───── Dane do wykorzystania

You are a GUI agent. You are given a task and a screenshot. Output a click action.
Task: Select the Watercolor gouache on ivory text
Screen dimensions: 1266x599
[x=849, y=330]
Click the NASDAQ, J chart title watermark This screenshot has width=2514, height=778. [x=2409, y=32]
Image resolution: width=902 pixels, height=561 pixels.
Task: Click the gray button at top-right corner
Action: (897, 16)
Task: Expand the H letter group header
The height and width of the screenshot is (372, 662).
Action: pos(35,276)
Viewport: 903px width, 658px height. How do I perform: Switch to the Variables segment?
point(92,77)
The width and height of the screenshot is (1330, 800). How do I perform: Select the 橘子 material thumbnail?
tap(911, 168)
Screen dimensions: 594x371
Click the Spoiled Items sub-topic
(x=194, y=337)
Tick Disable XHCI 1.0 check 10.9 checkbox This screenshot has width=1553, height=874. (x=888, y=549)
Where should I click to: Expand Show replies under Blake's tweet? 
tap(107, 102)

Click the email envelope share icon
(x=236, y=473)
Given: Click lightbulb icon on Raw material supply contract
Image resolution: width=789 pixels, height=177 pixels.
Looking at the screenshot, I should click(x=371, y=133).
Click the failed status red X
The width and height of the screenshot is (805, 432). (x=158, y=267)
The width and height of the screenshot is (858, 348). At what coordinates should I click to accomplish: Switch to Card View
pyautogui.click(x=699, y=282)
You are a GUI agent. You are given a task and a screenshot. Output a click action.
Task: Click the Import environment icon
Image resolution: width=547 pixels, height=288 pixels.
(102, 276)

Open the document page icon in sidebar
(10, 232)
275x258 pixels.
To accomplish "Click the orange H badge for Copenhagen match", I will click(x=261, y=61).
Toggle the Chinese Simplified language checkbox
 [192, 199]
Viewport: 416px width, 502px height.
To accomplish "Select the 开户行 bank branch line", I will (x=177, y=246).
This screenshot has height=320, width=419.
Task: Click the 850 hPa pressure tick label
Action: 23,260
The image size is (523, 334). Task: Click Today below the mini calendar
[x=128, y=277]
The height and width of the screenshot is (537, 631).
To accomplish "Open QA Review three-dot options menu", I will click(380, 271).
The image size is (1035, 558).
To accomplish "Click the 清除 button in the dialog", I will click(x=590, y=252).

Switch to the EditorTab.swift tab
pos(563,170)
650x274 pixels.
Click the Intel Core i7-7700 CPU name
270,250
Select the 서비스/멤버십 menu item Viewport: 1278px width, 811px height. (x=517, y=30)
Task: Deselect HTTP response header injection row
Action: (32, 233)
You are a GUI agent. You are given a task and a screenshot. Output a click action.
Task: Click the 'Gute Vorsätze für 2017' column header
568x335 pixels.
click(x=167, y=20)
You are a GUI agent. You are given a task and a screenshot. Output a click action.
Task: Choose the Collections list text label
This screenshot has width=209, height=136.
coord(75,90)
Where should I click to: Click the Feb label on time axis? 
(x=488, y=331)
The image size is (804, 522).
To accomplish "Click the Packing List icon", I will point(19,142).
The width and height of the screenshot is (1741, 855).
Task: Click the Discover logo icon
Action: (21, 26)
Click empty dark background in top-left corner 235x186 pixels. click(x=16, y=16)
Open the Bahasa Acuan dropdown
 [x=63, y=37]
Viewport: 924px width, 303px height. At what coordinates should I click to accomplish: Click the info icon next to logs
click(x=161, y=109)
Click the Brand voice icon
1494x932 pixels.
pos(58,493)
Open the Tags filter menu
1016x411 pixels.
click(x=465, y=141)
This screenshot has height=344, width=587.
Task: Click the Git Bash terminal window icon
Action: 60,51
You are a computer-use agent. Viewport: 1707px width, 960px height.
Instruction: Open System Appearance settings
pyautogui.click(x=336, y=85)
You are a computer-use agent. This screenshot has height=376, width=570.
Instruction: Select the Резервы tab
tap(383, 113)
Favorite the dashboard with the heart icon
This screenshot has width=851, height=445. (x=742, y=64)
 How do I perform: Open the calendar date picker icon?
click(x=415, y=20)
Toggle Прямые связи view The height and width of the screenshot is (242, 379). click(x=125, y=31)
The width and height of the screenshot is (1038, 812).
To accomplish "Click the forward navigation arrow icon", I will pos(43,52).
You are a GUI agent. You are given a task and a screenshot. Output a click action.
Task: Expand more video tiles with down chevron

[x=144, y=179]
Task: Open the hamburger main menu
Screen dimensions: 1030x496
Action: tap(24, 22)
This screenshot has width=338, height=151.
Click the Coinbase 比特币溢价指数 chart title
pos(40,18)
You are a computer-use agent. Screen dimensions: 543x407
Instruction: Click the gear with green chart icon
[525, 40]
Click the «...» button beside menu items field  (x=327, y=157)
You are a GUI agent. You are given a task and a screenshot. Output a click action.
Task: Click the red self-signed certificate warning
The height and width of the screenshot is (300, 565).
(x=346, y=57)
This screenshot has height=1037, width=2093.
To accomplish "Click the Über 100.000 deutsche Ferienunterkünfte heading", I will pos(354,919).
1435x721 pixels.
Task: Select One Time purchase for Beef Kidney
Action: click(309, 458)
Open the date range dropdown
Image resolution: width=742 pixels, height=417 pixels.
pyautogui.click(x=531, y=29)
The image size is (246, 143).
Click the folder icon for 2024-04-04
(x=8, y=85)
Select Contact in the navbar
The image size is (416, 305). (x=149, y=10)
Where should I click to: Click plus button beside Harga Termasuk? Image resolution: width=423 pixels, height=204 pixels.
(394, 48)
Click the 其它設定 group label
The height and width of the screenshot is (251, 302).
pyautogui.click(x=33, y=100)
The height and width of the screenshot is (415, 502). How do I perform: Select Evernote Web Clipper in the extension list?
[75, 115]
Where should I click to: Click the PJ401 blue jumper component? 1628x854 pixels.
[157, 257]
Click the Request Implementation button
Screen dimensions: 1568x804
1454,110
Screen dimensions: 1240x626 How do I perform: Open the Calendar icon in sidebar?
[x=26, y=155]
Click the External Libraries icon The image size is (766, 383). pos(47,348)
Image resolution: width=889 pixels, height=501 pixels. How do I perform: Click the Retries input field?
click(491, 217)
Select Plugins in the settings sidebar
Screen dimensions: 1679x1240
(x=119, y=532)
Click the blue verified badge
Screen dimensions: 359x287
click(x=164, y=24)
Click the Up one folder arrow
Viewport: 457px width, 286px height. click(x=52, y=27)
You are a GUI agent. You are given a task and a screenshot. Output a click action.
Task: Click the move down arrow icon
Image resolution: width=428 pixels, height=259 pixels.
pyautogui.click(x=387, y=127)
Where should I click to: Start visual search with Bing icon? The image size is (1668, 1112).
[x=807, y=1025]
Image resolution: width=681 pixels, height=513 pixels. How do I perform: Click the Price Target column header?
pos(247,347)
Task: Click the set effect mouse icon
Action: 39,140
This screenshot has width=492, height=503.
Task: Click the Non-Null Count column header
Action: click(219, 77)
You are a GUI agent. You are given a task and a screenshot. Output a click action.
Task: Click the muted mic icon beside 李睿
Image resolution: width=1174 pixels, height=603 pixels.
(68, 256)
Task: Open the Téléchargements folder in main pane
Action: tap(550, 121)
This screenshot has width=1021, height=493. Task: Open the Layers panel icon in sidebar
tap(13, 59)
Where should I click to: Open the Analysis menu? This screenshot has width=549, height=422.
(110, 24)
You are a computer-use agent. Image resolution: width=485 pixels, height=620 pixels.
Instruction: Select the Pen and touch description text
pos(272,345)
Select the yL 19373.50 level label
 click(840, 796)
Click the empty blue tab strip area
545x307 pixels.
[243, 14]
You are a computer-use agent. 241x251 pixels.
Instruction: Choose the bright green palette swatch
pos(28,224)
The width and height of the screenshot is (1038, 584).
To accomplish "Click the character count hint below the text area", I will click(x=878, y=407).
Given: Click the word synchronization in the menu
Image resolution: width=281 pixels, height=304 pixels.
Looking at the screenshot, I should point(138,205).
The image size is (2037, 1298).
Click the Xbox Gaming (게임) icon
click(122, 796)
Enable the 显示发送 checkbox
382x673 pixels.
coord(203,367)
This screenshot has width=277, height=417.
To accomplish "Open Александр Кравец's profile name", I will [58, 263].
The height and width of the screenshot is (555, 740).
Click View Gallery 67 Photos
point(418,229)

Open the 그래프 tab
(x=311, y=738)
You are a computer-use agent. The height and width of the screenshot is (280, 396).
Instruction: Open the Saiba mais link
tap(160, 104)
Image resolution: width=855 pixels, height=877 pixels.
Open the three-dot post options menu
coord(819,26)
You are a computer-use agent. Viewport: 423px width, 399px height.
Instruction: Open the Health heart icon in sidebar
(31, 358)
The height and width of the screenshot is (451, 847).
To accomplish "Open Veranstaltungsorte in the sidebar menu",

──────────

Cel
Przepisz dosłownie wiersze od początku pozycji aż do wiersza z „[x=849, y=330]”, łącznie z tym wierszem.

Rozwiązanie wzorcowe
You are a GUI agent. You are given a task and a screenshot. Output a click action.
Task: Select the Watercolor gouache on ivory text
Screen dimensions: 1266x599
[x=849, y=330]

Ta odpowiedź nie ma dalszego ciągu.